The estuary’s most famous features are the twin limestone outcrops known as Khao Kanab Nam, which rise a hundred metres above the water from opposite sides of the Krabi River near the Maritime Park and Spa Resort and are so distinctive that they’ve become the symbol of Krabi. One of the twin karsts hides caves, which can be explored – many skeletons have been found here over the centuries, thought to be those of immigrants who got stranded by a flood before reaching the mainland. You can also choose to visit the Muslim island of Ko Klang.
Life in a mangrove swamp
Mangrove swamps are at their creepiest at low tide, when their aerial roots are fully exposed to form gnarled and knotted archways above the muddy banks. Not only are these roots essential parts of the tree’s breathing apparatus, they also reclaim land for future mangroves, trapping and accumulating water-borne debris into which the metre-long mangrove seedlings can fall. In this way, mangrove swamps also fulfil a vital ecological function: stabilizing shifting mud and protecting coastlines from erosion and the impact of tropical storms.
Mangrove swamp mud harbours some interesting creatures too, like the instantly recognizable fiddler crab, named after the male’s single outsized reddish claw, which it brandishes for communication and defence purposes; the claw is so powerful it could open a can of baked beans. If you keep your eyes peeled you should be able to make out a few mudskippers. These specially adapted fish can absorb atmospheric oxygen through their skins as long as they keep their outsides damp, which is why they spend so much time slithering around in the sludge; they move in tiny hops by flicking their tails, aided by their extra-strong pectoral fins.

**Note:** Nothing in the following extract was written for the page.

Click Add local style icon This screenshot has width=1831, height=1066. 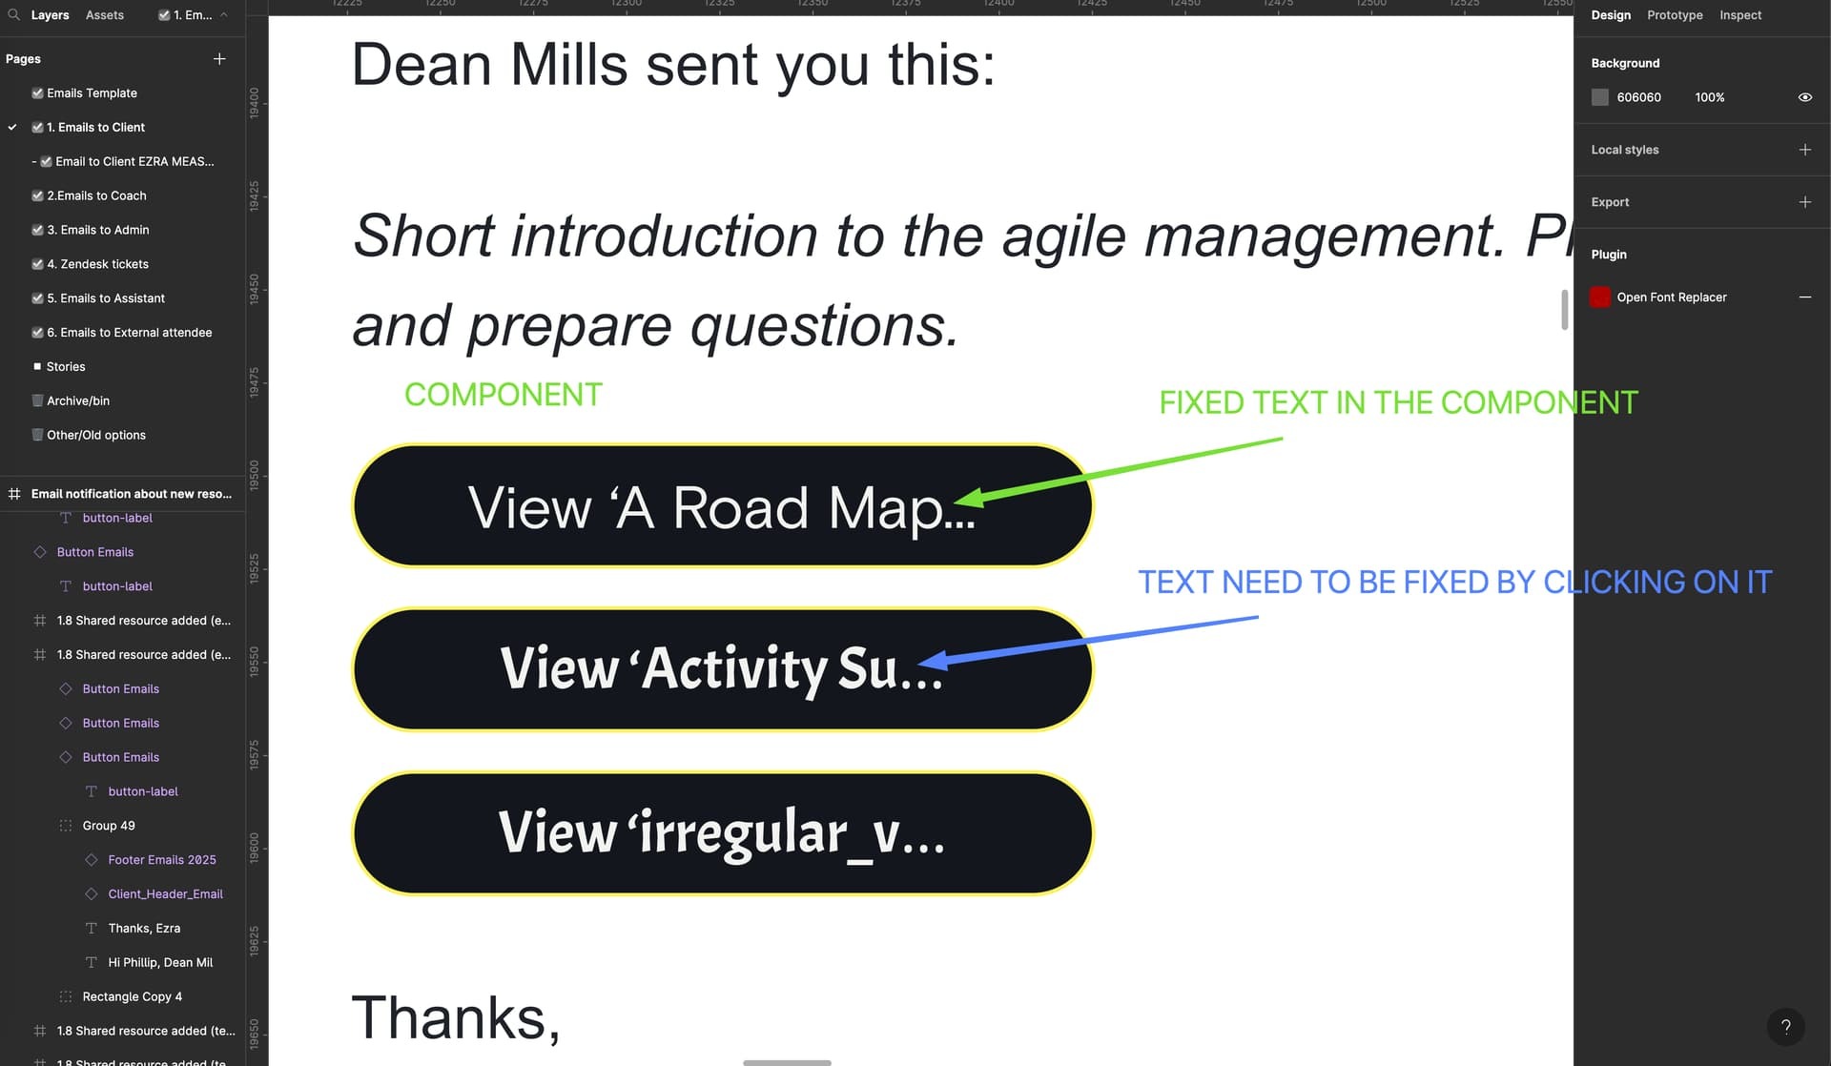[1804, 149]
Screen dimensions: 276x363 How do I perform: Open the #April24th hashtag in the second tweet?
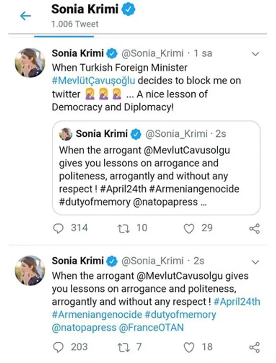[x=237, y=302]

You might well also come across kingfishers and white-bellied sea eagles, or even a crab-eating macaque.
Though the Krabi mangroves have not escaped the environmentally damaging attentions of invasive industry, or the cutting down of the bigger trees to make commercial charcoal, around fifteen percent of the Andaman coastline is still fringed with mangrove forest, the healthiest concentration of this rich, complex ecosystem in Thailand.